You see, when I moved to New York for that Summer God miraculously provided me with a job at Starbucks, at a Starbucks, seven blocks from where I was staying. My adventures in New York were largely funded by and intermingled with the ‘bucks. I worked many hours while I was in the city and I used most of my off time to explore the city. When I moved back to Virginia I tried hard to be transferred to the local store in town to no avail. A year later I tried getting a job there again, this time completing the interview process and only being turned down because of a lack of hours. Opportunity opened up for this summer and I leaped at it. 

Needless to say, I was excited. I love working in the coffee industry. I love how Starbucks treats their employees, and most of all I love free coffee. These would have been sufficient today to make the job worth it, but there was something extra special. You see, because so much of my time in New York was spent inside a Starbucks, I heavily associate the company with the city and my fond memories of being there. Last night I felt like a little kid who couldn’t sleep because he was so excited for school. Then, this morning I woke up an hour early because of how elated I felt. Typing this out I realize how ridiculous this sounds, to be so excited to work in a corporate food service job. 

I miss the city. I miss the lights. I miss Central Park, the Empire State Building and Battery Park. I miss Broadway. I was reminded how much when I watched a portion of the Tony’s last night. (When I lived in the city I watched the Tony’s in Times Square!).
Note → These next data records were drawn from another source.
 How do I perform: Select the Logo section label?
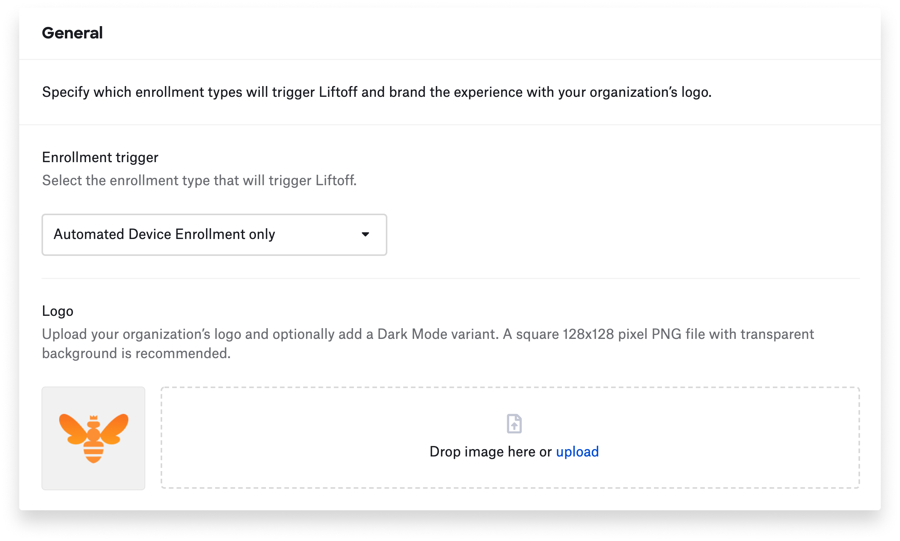coord(57,311)
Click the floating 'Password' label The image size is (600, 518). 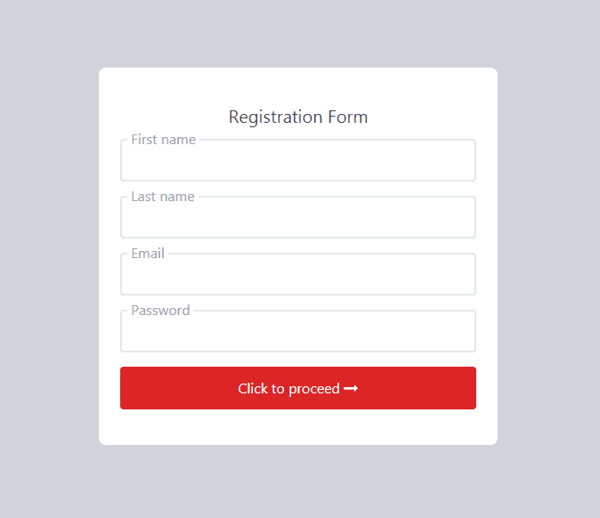(160, 311)
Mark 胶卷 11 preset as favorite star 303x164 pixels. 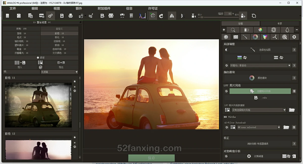75,81
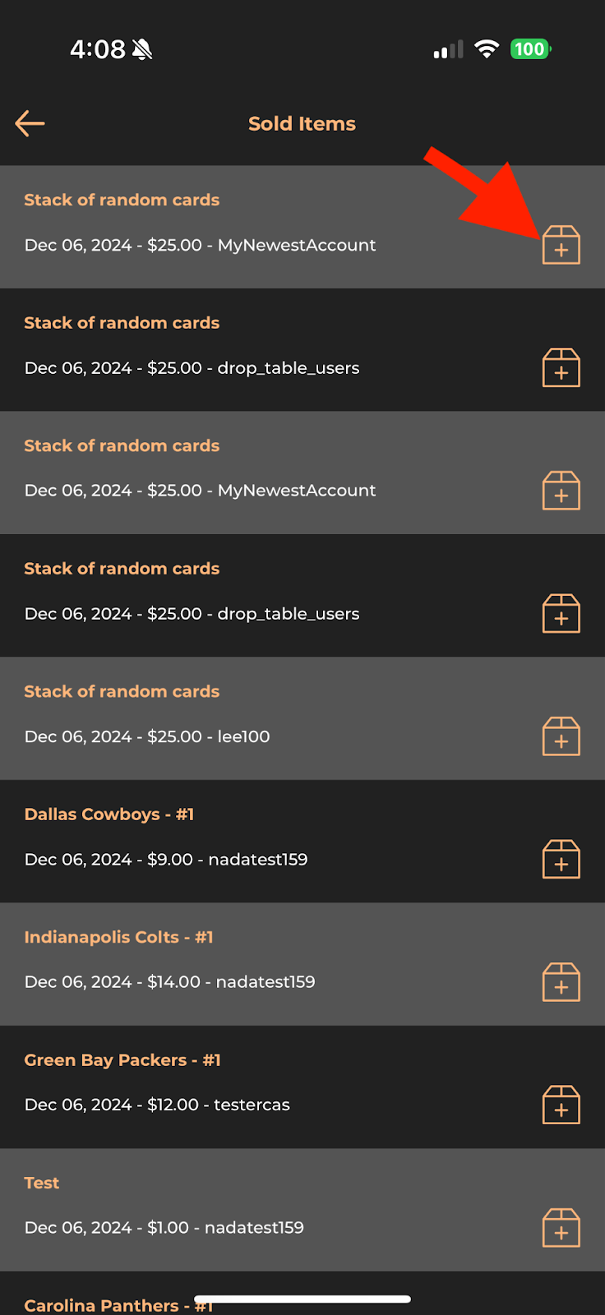Open the Indianapolis Colts - #1 item title
The height and width of the screenshot is (1315, 605).
coord(118,937)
I miss the subway. I miss the neighborhood I lived in and the ones I wandered. Right now I am not sure where exactly life will take me, a lot seems uncertain and I don’t know if I will ever live in the city again, I sure hope I do, but in the mean time I will remember fondly the memories and appreciate the little things that remind me of that wonderful adventure. 

Life truly is an awfully big adventure and I am grateful for all that I have experienced and lived through. A part of me will always stay in the city, but for now I forage on towards the next leg of the journey that God has in store.